Golf in the Middle East can only get better

By William Johnson

Criticism in these pages of the embarrassing Emirati underachievement in the recent world amateur team championship (the Eisenhower Trophy) went down badly with those who put time and effort into looking after the national team.

Abu Dhabi’s Saadiyat Island course would be catering to a new generation of regional golfers. Sammy Dallal / The National

Abu Dhabi’s Saadiyat Island course would be catering to a new generation of regional golfers. Sammy Dallal / The National

Saeed Albudoor, the general manager of the Emirates Golf Federation, and Chris Vallender, a frustrated coach of the team who slumped to 58th place in the 69-nation competition, today have to deal with another stinging rebuke – this time from a fellow administrator of golf in this country.

Mohamed Juma Buamaim, the vice-chairman and chief executive of Golf in Dubai, organisers of this week’s Omega Dubai Ladies Masters and February’s European Tour showpiece, the Dubai Desert Classic, went even further in his condemnation, describing results on the international stage as “a joke”.

He has travelled around the world with up-and-coming local players and been humbled by the experience forcing him to come to the blunt but honest conclusion that drastic changes to the structure of the local game are urgently required.

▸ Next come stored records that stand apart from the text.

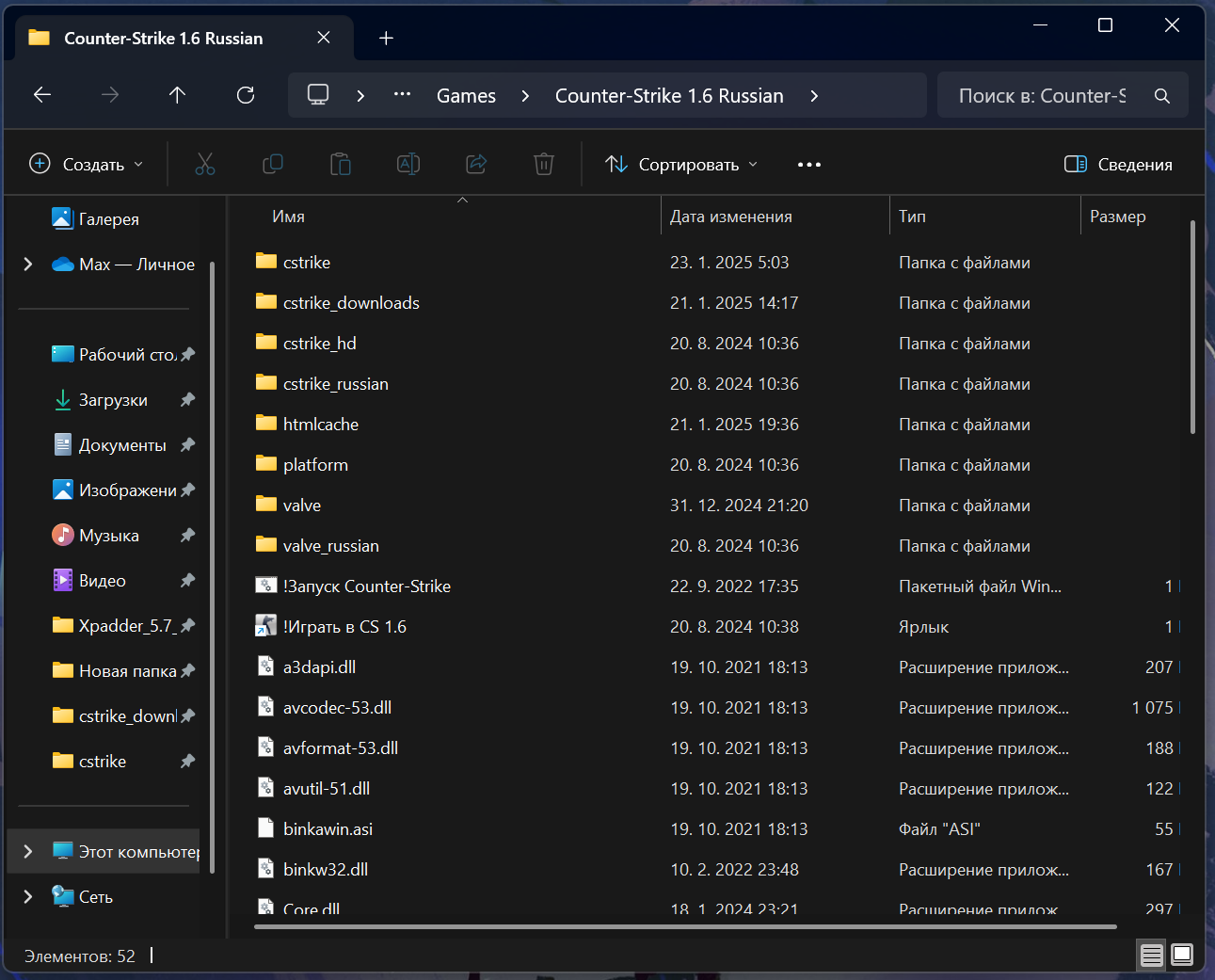Click the horizontal scrollbar of file list

(685, 926)
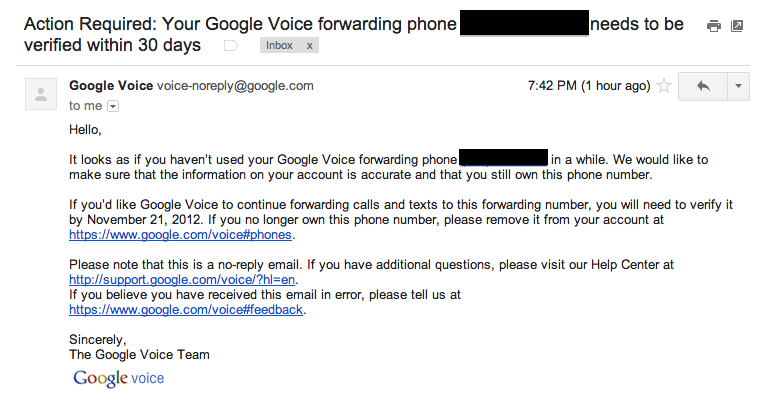Open the google.com/voice#phones link
This screenshot has height=418, width=769.
coord(182,235)
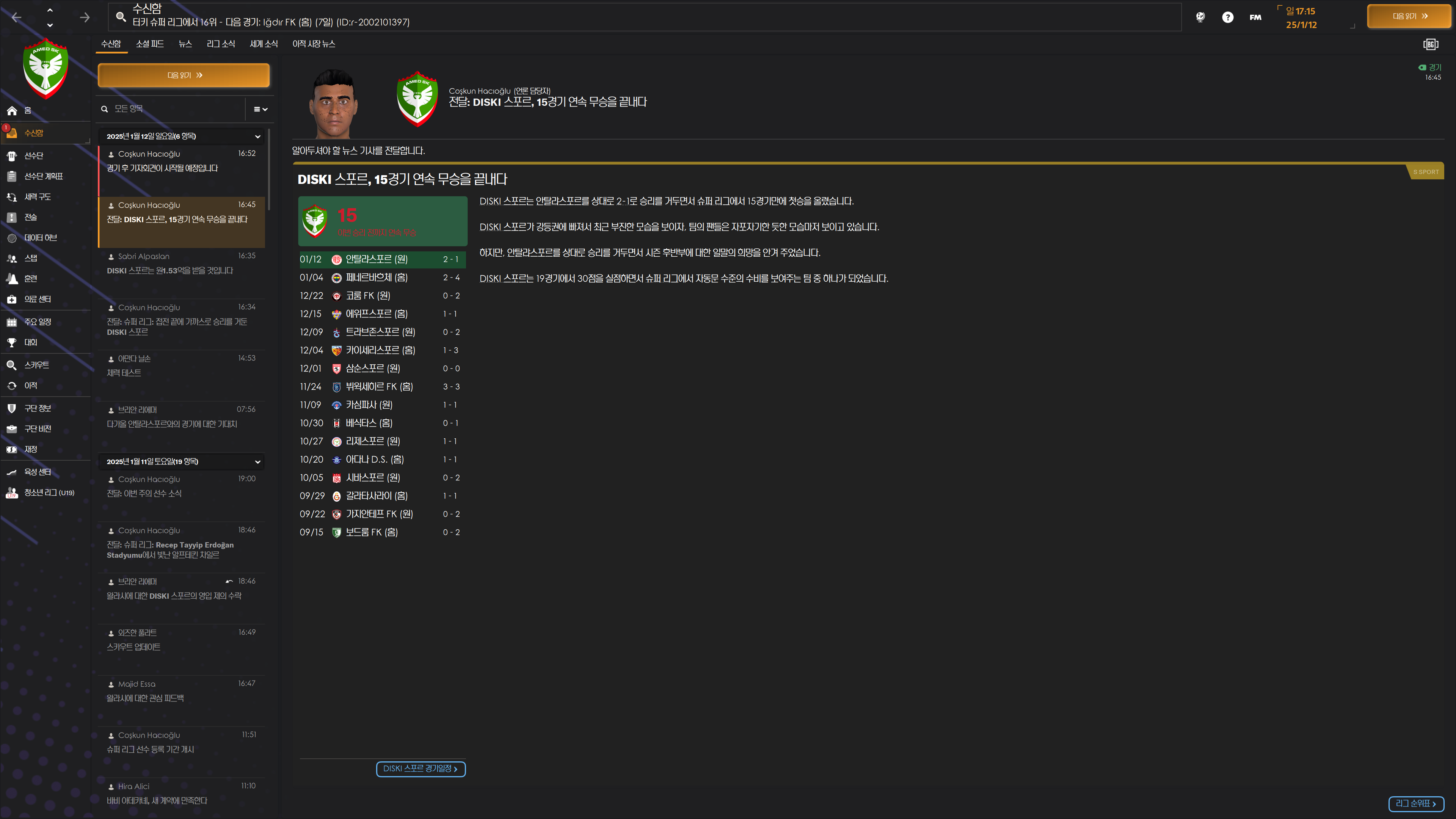Collapse the 2025년 1월 11일 message group
This screenshot has width=1456, height=819.
tap(258, 462)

He said: “I look at our guys and see guys from other countries and I say to myself ‘I’m sorry but we are really out of our depth here’. We are doing things wrongly and we simply have got to do something to put it right.”

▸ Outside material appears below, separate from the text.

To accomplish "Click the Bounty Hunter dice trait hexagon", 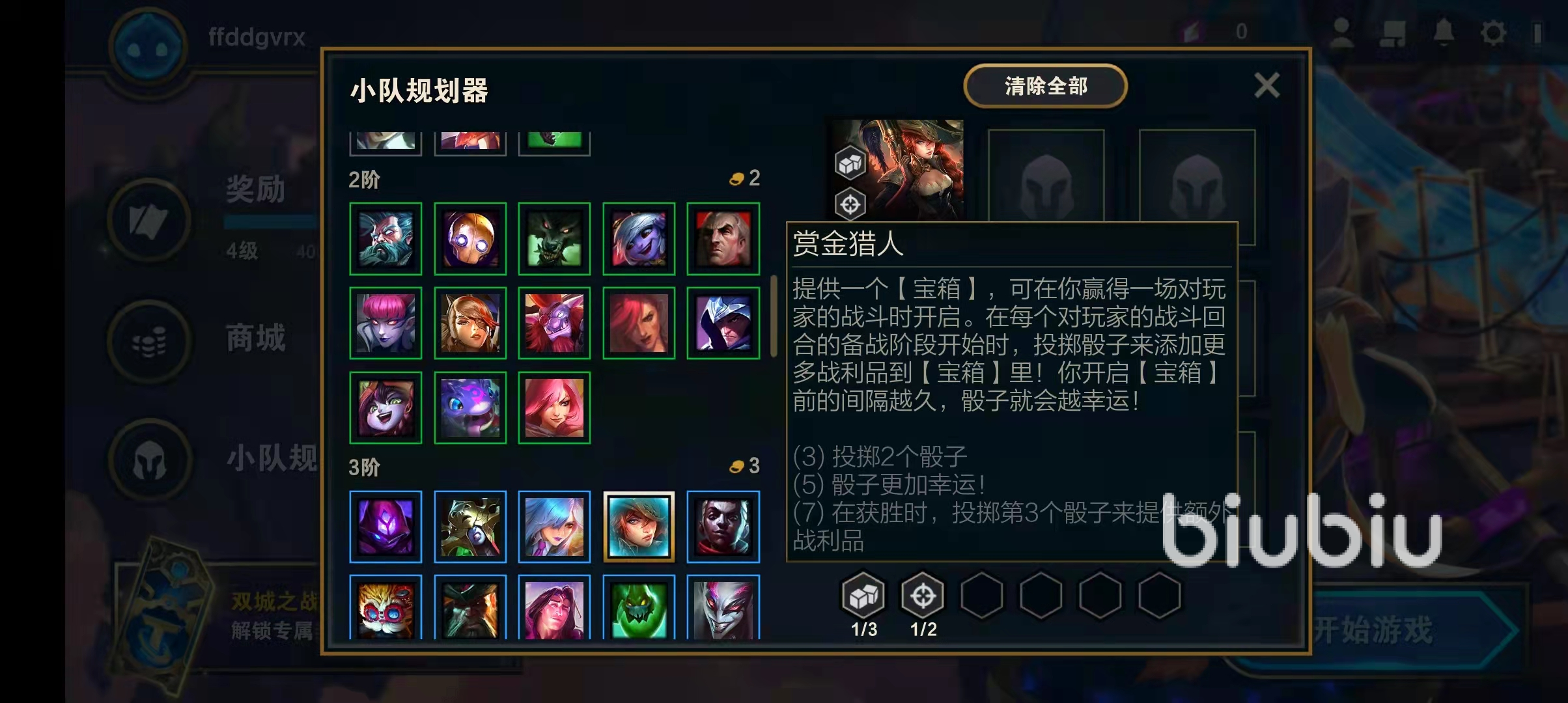I will [863, 595].
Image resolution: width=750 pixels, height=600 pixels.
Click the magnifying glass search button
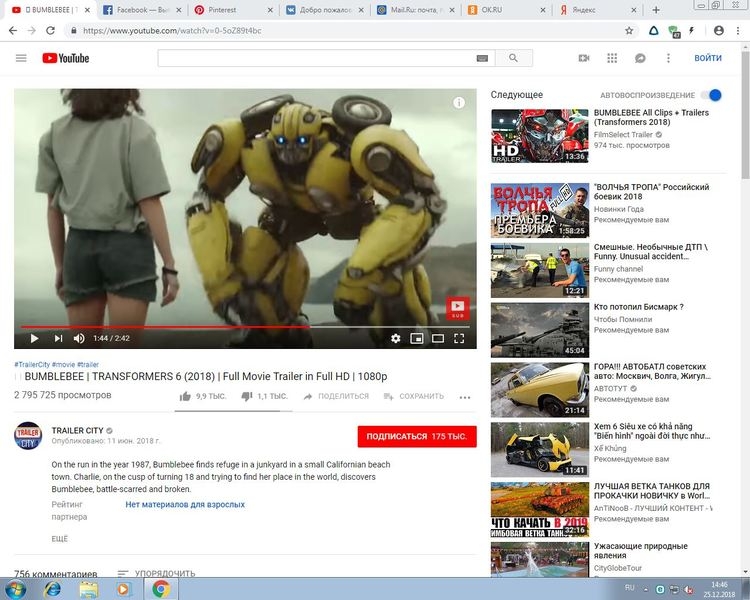coord(514,58)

So Buamaim is setting out to give aspiring Emirati professionals and those from the host of other nationalities who play the game in the Gulf Region, a platform from which to take the first step towards the paid ranks.

He and his counterparts in the golf federation that works under the title of Middle East and North Africa (Mena) are determined to launch a feeder tour to the world’s three main tours – the PGA, European and Asian – either next year or in 2012.

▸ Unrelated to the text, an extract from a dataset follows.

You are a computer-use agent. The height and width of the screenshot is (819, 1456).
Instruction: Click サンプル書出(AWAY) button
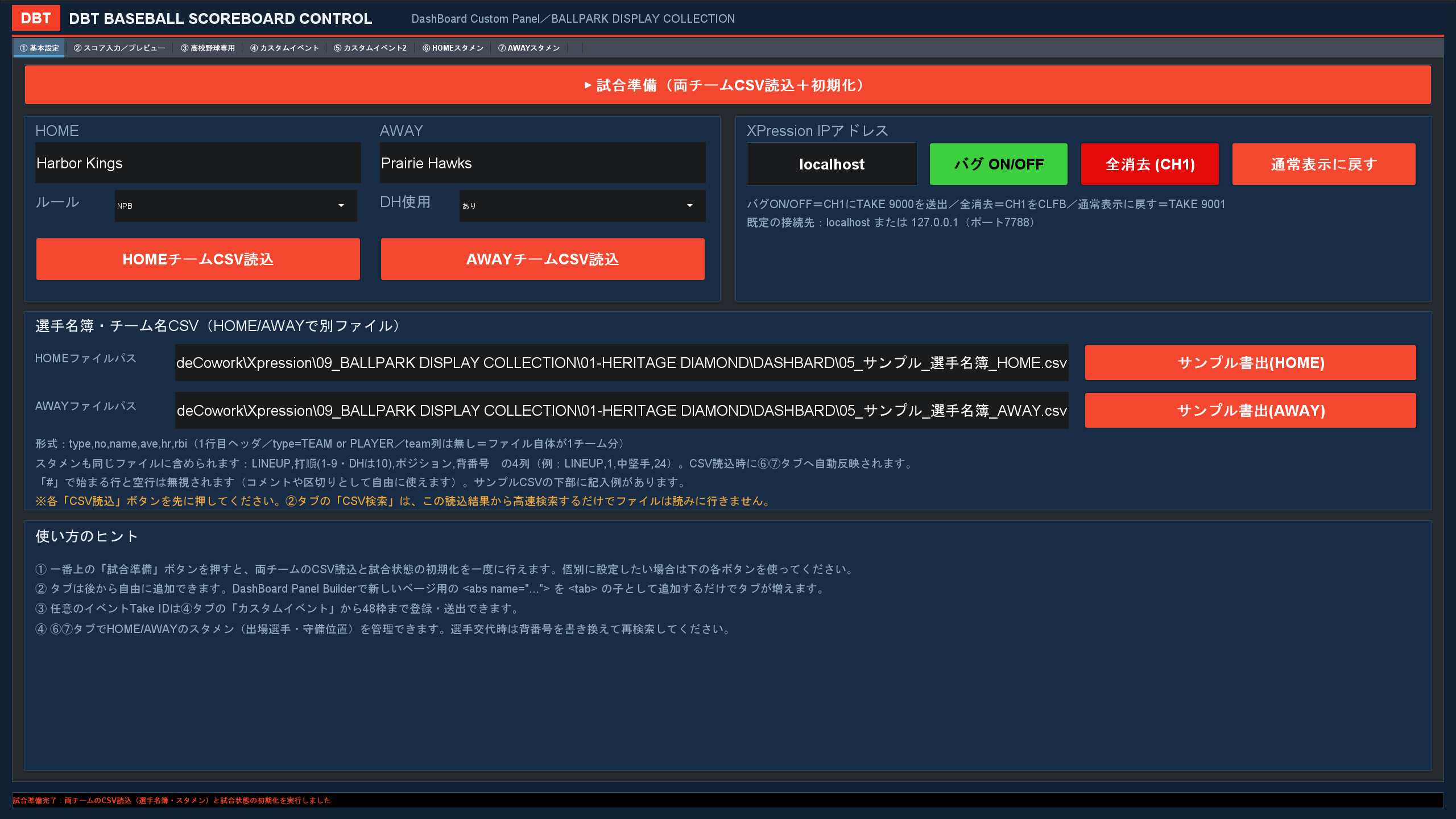click(1251, 411)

Insisting that he would not be prepared to discuss details of such a project if it were not going to come to fruition, he maintained that it is more than 95 per cent likely to go ahead and would benefit massively a vast range of golfers of various abilities.

Aimed primarily at nurturing the talents of Arab players, the proposed Middle East Tour would also cater for expatriate players at amateur and professional level and could even provide a vehicle for existing main tour players to qualify for events which their world rankings excludes them from.

That option would come into being if the Middle East Tour could offer qualifying places into the European Tour’s Desert Swing events to those who win or finish on the podium at key Middle East Tour competitions.

Boumaim is in a position to make that pledge on behalf of the Desert Classic and he said he “felt sure” that his counterparts in Abu Dhabi would be equally accommodating.

All of which makes the plan for a Middle East Tour a winner from all angles and a catalyst to bring to an end the disturbing era of local players perennially occupying the role of losers on the international stage.